══ Records shown ══

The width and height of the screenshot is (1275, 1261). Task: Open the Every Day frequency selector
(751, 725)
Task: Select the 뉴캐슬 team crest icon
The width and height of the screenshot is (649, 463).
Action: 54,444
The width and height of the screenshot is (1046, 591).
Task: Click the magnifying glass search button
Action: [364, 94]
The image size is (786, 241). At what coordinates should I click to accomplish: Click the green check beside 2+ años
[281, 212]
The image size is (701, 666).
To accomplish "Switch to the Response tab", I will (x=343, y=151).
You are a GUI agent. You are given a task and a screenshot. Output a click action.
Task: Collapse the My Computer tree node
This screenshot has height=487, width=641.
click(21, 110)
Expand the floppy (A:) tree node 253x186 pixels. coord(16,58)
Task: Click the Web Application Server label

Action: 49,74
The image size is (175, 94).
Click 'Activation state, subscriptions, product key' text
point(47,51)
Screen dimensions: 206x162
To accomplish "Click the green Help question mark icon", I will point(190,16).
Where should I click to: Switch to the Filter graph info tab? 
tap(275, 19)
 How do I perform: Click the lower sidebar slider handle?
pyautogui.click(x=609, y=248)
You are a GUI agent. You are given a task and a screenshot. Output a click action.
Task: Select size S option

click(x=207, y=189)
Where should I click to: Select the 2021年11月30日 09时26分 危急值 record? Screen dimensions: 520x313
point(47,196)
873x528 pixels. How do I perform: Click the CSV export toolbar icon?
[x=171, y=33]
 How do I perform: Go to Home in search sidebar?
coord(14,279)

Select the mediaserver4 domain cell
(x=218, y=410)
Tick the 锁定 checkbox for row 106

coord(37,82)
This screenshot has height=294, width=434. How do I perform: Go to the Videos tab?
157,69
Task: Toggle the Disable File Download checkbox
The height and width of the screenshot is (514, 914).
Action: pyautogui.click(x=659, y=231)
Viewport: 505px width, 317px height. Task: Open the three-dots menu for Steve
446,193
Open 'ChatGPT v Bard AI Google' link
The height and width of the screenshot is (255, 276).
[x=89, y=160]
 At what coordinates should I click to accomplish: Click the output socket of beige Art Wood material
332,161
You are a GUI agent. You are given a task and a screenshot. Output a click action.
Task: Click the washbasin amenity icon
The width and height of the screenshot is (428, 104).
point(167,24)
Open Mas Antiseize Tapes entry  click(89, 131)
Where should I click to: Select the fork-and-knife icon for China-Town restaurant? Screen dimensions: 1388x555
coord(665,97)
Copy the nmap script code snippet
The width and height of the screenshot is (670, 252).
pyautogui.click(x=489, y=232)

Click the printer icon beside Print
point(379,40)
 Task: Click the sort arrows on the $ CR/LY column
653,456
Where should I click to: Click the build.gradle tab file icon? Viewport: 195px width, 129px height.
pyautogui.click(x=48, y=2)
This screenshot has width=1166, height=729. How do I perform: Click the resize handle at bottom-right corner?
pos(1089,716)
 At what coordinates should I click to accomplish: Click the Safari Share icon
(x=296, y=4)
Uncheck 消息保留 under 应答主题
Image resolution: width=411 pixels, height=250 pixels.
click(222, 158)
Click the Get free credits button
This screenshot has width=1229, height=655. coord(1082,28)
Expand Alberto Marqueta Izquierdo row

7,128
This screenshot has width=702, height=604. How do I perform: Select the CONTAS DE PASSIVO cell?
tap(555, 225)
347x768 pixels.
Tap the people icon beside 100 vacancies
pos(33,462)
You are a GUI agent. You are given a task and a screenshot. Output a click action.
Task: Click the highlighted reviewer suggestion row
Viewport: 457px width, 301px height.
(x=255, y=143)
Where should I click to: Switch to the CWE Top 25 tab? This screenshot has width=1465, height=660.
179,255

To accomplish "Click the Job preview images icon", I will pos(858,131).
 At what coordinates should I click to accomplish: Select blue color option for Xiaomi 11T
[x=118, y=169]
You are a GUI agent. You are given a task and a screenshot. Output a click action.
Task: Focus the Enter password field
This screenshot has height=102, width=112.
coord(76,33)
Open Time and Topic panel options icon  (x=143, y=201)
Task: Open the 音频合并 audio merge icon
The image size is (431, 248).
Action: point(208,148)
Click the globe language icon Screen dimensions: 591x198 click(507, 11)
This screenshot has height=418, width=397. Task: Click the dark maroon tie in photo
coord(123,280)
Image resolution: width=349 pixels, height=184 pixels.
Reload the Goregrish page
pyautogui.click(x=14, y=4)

═══

■ What is expected:
Given the data above, transcribe exactly the lines from the one containing "Task: Open the 音频合并 audio merge icon" down to the one containing "Image resolution: width=349", and no others.

■ Completed exercise:
Task: Open the 音频合并 audio merge icon
The image size is (431, 248).
Action: point(208,148)
Click the globe language icon Screen dimensions: 591x198 click(507, 11)
This screenshot has height=418, width=397. Task: Click the dark maroon tie in photo
coord(123,280)
Image resolution: width=349 pixels, height=184 pixels.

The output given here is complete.